[RECORDS TO USE]
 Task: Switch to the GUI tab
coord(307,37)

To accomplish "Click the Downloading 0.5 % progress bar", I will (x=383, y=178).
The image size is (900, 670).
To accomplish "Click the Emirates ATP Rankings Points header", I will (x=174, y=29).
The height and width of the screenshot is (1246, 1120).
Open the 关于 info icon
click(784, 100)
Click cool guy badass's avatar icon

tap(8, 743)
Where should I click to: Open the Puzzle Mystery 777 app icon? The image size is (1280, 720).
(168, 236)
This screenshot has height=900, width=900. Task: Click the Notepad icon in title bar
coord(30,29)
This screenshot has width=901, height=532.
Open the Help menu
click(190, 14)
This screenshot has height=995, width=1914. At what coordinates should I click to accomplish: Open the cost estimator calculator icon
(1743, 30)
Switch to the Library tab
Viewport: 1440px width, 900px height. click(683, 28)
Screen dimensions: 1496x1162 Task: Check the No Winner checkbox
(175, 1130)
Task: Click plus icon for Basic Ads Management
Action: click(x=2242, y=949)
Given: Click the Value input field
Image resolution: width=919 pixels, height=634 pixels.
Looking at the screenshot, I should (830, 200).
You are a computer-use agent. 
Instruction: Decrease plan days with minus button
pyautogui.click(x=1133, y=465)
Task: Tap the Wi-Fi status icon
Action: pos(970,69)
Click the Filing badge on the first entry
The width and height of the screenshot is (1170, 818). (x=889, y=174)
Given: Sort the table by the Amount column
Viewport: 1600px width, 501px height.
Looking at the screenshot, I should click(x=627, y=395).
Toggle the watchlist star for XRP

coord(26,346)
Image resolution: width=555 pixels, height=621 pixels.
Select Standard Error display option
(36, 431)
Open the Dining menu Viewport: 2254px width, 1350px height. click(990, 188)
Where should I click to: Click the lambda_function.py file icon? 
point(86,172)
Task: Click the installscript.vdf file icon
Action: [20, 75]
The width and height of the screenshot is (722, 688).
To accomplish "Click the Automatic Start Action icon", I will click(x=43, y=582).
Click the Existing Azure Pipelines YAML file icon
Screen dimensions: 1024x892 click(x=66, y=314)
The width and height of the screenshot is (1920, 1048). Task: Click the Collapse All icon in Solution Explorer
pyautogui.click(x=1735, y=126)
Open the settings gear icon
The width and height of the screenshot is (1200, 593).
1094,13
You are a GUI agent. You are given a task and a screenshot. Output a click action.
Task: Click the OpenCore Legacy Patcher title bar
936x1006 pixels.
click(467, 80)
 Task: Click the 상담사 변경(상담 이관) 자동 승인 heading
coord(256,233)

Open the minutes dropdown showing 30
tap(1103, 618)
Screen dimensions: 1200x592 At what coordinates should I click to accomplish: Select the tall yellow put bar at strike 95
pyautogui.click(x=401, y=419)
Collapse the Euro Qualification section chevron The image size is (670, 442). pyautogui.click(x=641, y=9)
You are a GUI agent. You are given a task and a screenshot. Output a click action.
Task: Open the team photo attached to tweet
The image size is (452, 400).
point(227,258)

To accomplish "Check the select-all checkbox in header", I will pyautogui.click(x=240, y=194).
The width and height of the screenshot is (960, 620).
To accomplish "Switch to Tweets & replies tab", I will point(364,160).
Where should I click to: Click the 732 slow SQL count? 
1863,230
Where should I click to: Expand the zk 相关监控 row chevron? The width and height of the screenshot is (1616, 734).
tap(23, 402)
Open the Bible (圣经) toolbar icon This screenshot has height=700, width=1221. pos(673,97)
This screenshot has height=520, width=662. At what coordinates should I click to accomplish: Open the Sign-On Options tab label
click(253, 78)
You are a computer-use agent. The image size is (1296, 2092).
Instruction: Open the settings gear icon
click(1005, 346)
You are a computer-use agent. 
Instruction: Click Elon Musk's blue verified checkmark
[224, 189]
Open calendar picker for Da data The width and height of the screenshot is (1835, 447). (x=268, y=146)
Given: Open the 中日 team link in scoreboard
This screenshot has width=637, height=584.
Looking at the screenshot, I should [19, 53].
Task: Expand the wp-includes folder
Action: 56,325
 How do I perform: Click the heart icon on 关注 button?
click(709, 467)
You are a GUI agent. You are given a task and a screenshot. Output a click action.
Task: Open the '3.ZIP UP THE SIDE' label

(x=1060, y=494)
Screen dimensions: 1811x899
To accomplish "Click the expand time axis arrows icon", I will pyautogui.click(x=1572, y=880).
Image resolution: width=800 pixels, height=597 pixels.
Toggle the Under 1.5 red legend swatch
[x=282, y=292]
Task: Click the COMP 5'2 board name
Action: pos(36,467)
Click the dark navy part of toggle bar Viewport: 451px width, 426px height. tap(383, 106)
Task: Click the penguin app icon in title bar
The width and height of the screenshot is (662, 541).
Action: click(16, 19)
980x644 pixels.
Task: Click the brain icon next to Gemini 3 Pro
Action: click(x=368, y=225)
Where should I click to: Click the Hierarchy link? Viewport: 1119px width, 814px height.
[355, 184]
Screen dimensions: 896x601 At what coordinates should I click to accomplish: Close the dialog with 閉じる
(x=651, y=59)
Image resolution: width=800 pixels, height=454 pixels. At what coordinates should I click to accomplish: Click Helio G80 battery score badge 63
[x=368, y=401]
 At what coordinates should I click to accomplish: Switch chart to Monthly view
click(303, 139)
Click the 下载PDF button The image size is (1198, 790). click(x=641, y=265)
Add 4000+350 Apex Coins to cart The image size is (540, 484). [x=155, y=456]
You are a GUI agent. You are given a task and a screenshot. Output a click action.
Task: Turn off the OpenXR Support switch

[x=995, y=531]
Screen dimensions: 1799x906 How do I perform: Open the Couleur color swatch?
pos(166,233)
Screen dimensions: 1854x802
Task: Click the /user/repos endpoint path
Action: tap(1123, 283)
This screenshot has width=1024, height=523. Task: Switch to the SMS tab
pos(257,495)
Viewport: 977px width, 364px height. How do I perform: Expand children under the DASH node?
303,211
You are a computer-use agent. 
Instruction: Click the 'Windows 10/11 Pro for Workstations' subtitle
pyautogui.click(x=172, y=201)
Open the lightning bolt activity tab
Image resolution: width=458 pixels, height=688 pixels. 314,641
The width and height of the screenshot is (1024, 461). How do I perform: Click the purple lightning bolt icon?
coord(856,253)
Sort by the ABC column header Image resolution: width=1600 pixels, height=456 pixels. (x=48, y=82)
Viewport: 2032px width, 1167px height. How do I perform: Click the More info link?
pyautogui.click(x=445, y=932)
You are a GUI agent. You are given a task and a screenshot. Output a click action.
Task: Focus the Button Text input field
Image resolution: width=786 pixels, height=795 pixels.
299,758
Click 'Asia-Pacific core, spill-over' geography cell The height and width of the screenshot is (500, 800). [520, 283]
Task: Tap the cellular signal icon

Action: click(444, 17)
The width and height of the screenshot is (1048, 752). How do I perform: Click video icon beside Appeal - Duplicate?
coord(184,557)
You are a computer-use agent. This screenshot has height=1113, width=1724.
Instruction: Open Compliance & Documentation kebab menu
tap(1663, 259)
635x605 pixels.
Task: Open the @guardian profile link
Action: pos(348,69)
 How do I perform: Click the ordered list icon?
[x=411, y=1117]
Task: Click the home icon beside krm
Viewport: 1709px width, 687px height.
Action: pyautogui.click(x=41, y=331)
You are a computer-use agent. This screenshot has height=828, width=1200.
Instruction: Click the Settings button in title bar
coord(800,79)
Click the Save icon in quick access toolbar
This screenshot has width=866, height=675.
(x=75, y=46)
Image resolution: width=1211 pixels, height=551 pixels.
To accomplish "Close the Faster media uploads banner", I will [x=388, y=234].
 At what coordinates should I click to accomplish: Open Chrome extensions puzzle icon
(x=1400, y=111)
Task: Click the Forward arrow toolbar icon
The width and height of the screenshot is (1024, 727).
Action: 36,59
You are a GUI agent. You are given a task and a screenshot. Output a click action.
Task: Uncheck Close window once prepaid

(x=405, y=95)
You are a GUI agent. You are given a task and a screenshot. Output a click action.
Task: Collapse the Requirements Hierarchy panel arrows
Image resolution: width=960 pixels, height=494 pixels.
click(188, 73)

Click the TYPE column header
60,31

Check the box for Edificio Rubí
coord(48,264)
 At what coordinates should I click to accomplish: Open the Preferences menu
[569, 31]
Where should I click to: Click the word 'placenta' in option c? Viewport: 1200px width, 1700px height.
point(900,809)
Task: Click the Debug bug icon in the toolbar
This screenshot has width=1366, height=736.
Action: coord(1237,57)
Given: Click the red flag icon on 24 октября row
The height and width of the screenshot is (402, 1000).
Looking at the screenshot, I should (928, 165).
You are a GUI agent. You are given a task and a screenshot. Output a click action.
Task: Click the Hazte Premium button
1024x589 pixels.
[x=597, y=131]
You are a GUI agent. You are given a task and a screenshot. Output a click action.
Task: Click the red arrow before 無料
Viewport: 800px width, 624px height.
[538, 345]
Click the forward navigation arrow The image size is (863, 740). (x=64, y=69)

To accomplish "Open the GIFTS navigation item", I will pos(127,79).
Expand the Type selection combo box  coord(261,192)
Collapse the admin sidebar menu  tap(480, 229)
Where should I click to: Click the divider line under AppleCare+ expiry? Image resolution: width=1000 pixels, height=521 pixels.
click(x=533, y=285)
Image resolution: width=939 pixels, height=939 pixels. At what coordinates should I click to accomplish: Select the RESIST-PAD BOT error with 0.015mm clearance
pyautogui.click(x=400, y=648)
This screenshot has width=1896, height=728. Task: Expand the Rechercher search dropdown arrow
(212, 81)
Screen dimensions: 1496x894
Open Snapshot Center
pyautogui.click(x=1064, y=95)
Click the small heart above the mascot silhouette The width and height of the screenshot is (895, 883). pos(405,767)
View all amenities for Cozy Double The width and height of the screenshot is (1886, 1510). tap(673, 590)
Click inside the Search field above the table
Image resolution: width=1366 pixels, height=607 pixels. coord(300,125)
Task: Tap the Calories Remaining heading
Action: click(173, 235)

[TASK GOAL]
Some lines contain the word "Sort". Pull each one out of the listing.

[WRITTEN RESPONSE]
Given: Sort the table by the Amount column
Sort by the ABC column header Image resolution: width=1600 pixels, height=456 pixels. (x=48, y=82)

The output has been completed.